In line with this, in the current study we observed a strong correlation between serum triacylglycerol and FLI, an index that correlates with NASH inflammatory activity and predicts more severe liver fibrosis [25]. In support of a role for type VI collagen in NASH-related fibrosis, studies have demonstrated its prominent expression in areas of active scar formation [35, 36], and elevated serum levels of the collagen VI core structure (which lacks the endotrophin domain) have been shown to be associated with advanced liver fibrosis in rodents [37], humans [3841], and with elevated portal pressure [42]. The expression of procollagen α3(VI) is regulated by PPARγ and our findings are in alignment with this. In fact, procollagen α3(VI) mRNA is suppressed by PPARγ, as demonstrated by an increase in procollagen α3(VI) mRNA expression in adipocyte cultures treated with siRNA against PPARγ [9] and by a decrease in its transcripts in subcutaneous adipose tissue of individuals with type 2 diabetes treated with the PPARγ agonist pioglitazone, especially in patients with high baseline tissue levels of procollagen α3(VI) mRNA [12]. These data may in part explain the change in correlation, from baseline to the end of glitazone treatment, between endotrophin serum levels and HbA1c or HOMA-IR, and in particular the lack of a correlation between endotrophin and the metabolic variables. Another clinical study provides further supportive evidence by showing that tissue endotrophin levels in obese individuals correlated with chronic inflammation and systemic insulin resistance [10, 26].

Generally, the ECM has, until now, been considered to be a passive scaffold. Type VI collagen has mostly been recognised through mutations in the genes COL6A1, COL6A2 and COL6A3 that encode its three constituent chains. These mutations cause muscle disorders, such as Bethlem myopathy, Ullrich congenital muscular dystrophy, limb-girdle muscular dystrophy and autosomal recessive myosclerosis [4346]. This provides an interesting link to metabolic dysfunction, since type VI collagen mutations are associated with muscle abnormalities and muscle represents an important regulator of insulin resistance. Therefore, the available evidence strongly suggests that collagen type VI is more than a passive ECM component, but an important mediator of adipose (and liver) metabolic dysfunction related to insulin resistance, type 2 diabetes and NASH.

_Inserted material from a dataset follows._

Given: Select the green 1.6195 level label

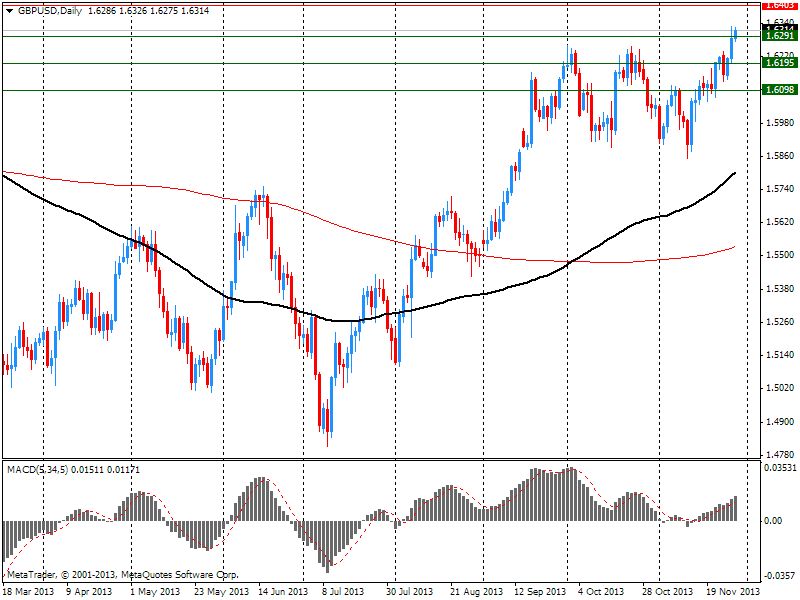Looking at the screenshot, I should pyautogui.click(x=778, y=63).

Of note, the measurement of only one standard biochemical variable is a weakness of the current study; because of limited sample availability we were only able to assess endotrophin levels in serum for comparisons with HbA1c, limiting the possibility of investigating other potential biomarkers for response to treatment.

In conclusion, elevated circulating levels of endotrophin, predominantly derived from adipocytes and adipose tissue, are correlated with insulin resistance and are predictive of the response to insulin sensitisers. This enables the identification and monitoring of patients who will respond optimally to an insulin sensitiser, improving the benefit-to-risk ratio for PPARγ agonists in the treatment of type 2 diabetes and possibly NASH.